COVID, however, is likely to be a temporary anomaly. The BLS projects 4 percent growth for physicians and surgeons through 2029, “about as fast as the average for all occupations.” Looking ahead to 2033, the Association of American Medical Colleges (AMC) predicts a physician shortage between 54,100 and 139,000 by 2033. This includes primary and specialty care. The primary care shortage is projected to be between 21,400 and 55,200 doctors. The Medicus Firm placement data may support this. For the third consecutive year, Family Medicine ranked as the most-placed specialty. Here’s the Medicus Firm’s full breakdown, ranked from the most to the fewest placements:

  • Family medicine

  • Internal Medicine

  • Obstetrics & Gynecology

  • Gastroenterology

  • Cardiology

  • General Surgery

  • Dermatology

  • Neurology

  • Anesthesiology

  • Psychiatry

  • Urology

  • Pediatrics

  • Hematology/Oncology

Where physicians are going

There also appears to be a clear trend in the placement data. Most of the new hires are going to small- or mid-sized communities. The Medicus Firm defines small communities as consisting of fewer than 25,000 people. Mid-sized communities have from 25,001-200,000 people. According to the firm, 35 percent of their placements went to small communities, and 44.6 percent went to mid-sized communities. 
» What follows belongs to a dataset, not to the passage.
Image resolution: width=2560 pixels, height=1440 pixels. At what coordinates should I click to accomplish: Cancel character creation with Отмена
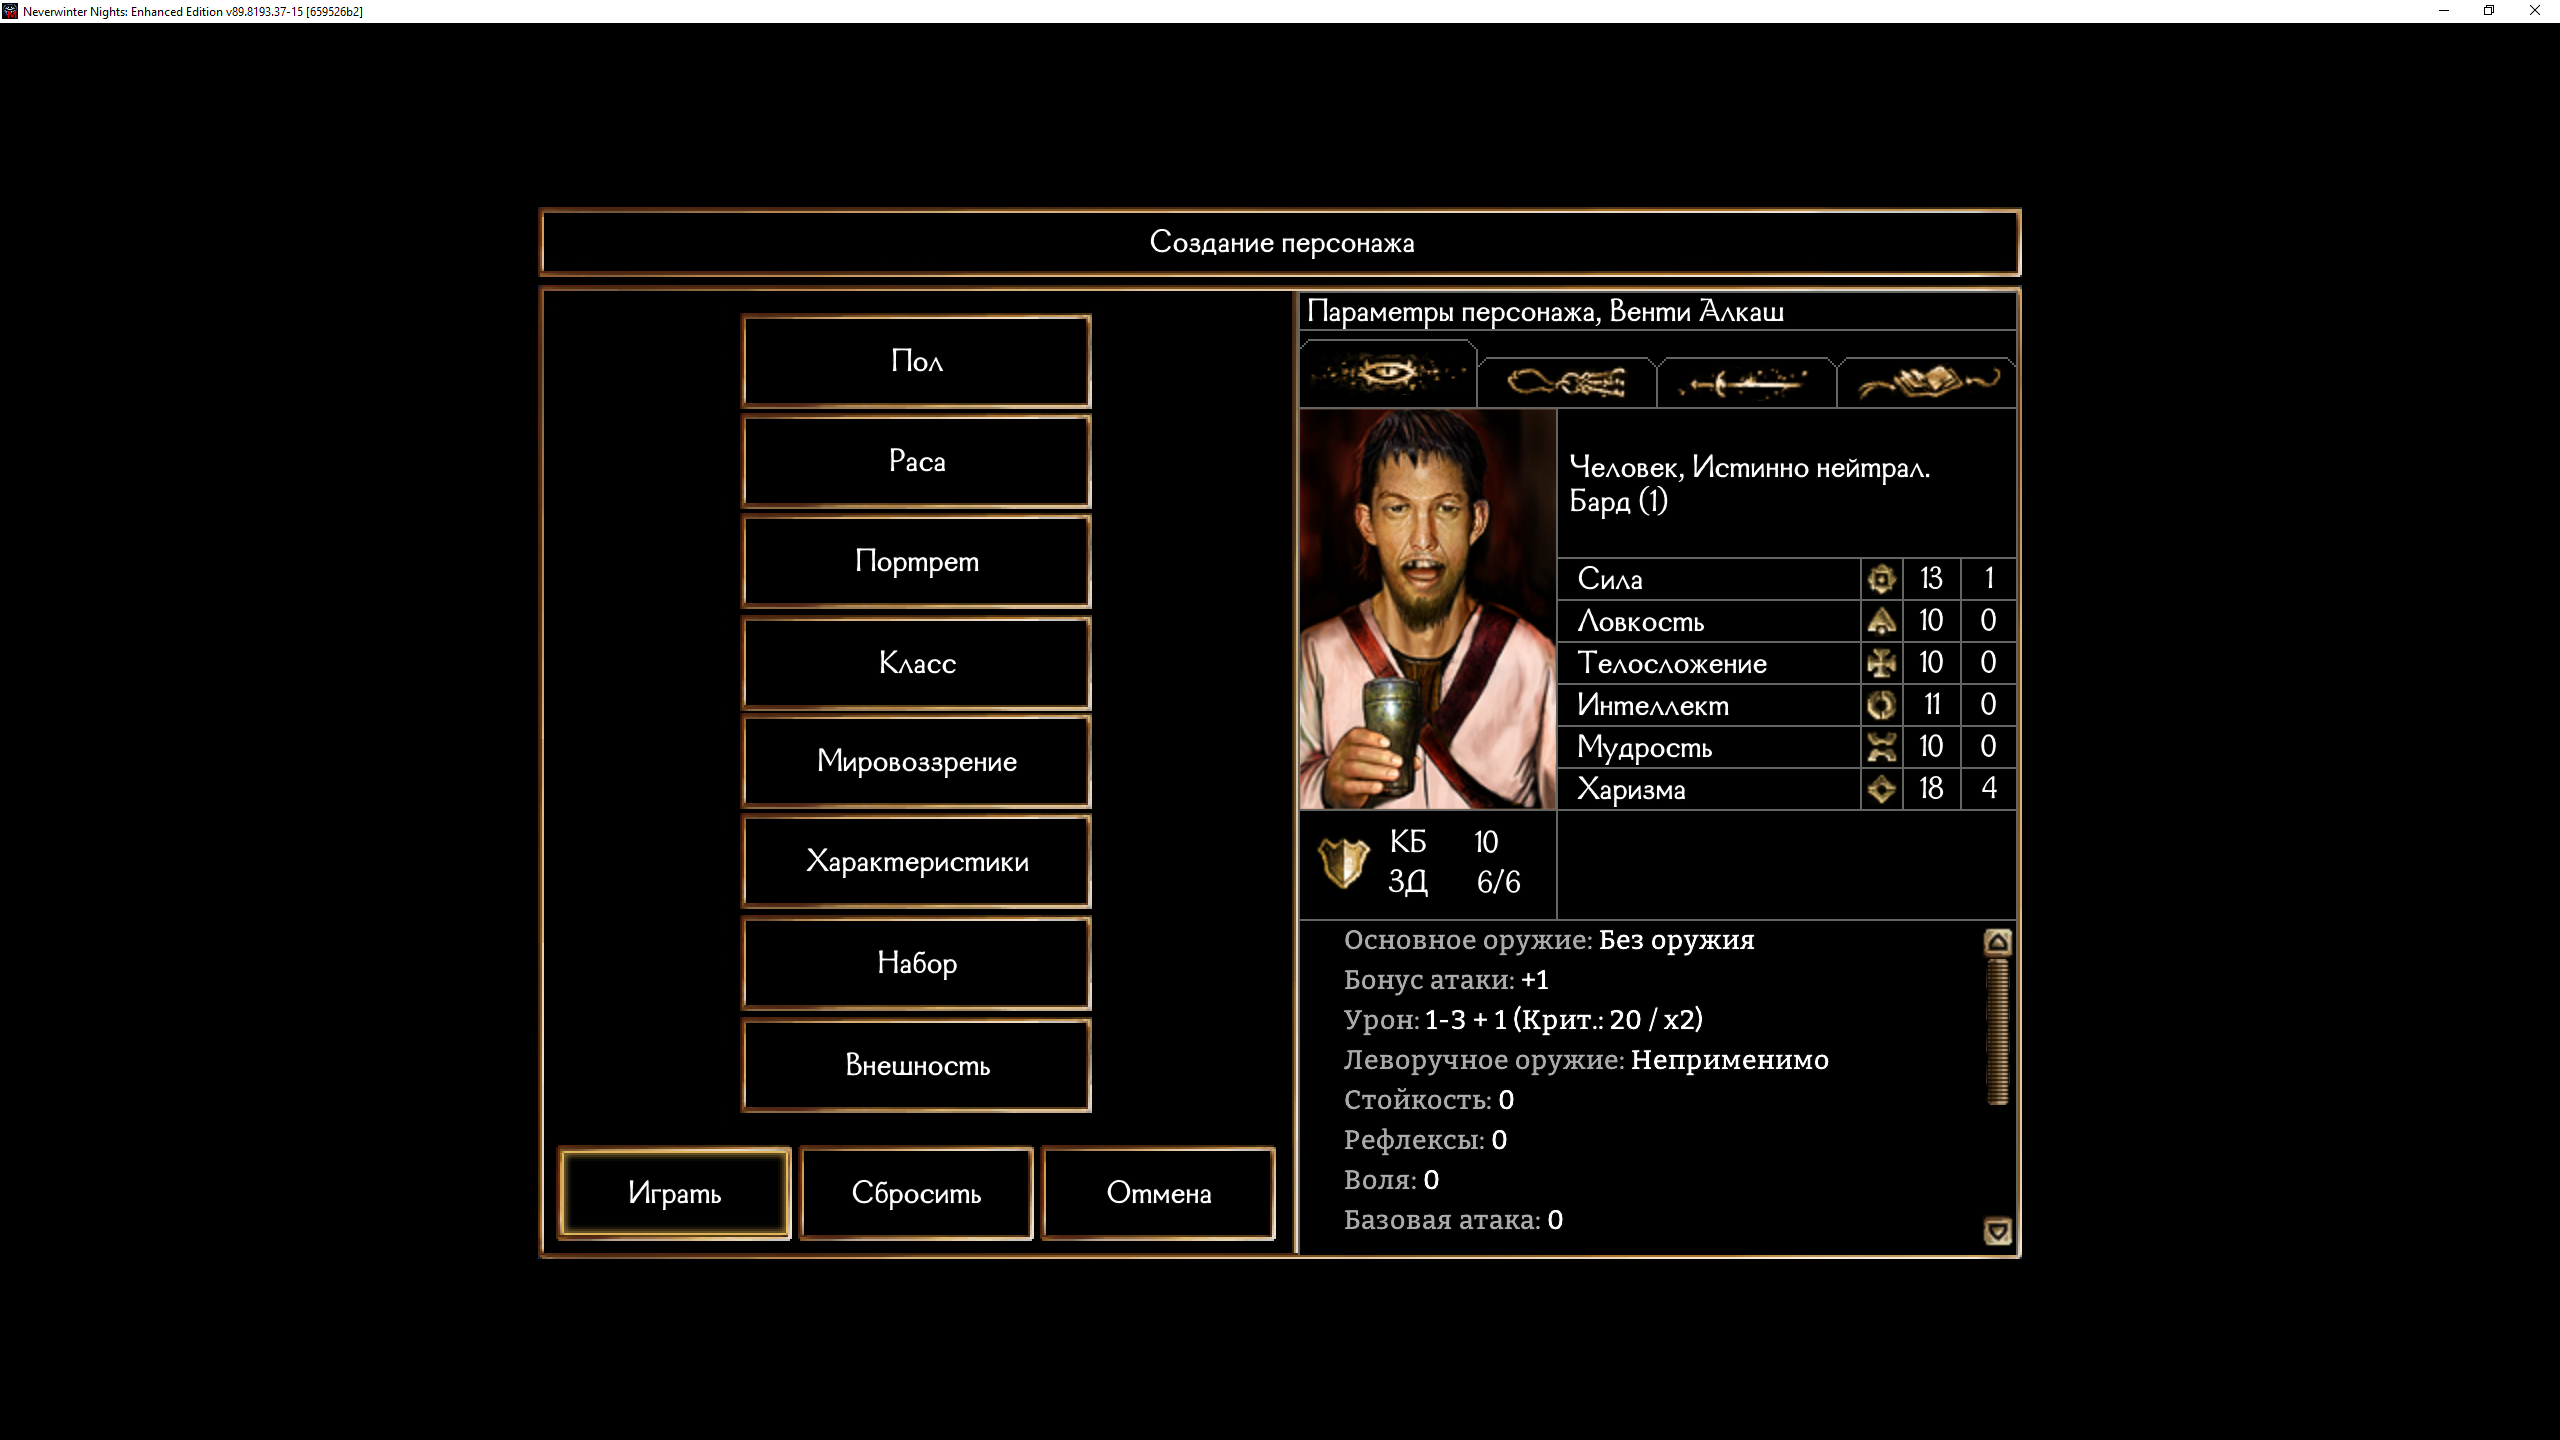(x=1158, y=1193)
The same is true for specialty types, which included primary care, hospital based, surgical, IM subspecialties, neurology/psychiatry, pediatric subspecialities, and advanced practice. The majority of each went to small- or mid-sized communities. Primary care had the most small-sized community placements (46.2 percent), neurology/psychiatry had the most mid-sized placements (55 percent), and pediatric subspecialties had the most large-sized community placements (42.9 percent).

Perhaps reflecting AMC’s projected primary care shortage, primary care physicians led in the total number of placements. Here’s how the specialties break down:

  • Primary care: 31.3 percent

  • Surgical: 30.3 percent

  • IM subs: 18.9 percent

  • Hospital-based: 10.4 percent

  • Neuro/psych: 6.7 percent

  • Pediatric subs: 2.4 percent

Placing employed physicians

The Medicus Firm’s findings also appear to track with general physician employment trends. For example, the American Medical Association’s 2018 Benchmark Survey found that for the first time, employed physicians (47.4 percent) outnumbered practice-owning physicians (45.9 percent). The remaining 6.7 percent are contractors, the AMA says. 

Among the Medicus Firm’s physicians, 53.8 percent were employed by hospitals, 38.9 percent took group-practice jobs, 4.8 percent went solo, and 2.5 percent made other arrangements. 

Yes, COVID-19 was and is difficult, leaving physicians with physical, emotional, and financial wounds. With luck, and prevailing vaccination trends, hopefully the pandemic will be confined to the pages of history. Regardless, the Medicus Firm data seems to support the idea that physician demand is here to stay. Look no further than the fact that among all the doctors seeking work, nearly 70 percent were placed in fewer than 120 days.


According to a new Medicus Firm survey:

  • Florida and Texas received the most placements from the Firm.

  • Family and Internal Medicine led the way in placements by speciality, tracking with national physician demand.

  • The majority of The Medicus Firm’s placements went to small- and mid-sized communities, also tracking with trends in national physician demand.

  • More than half of the Firm’s placements became employed physicians, following the overall national decline in practice-owning physicians.

  • Among the doctors who worked with Medicus Firm, nearly 70 percent were placed in fewer than 120 days.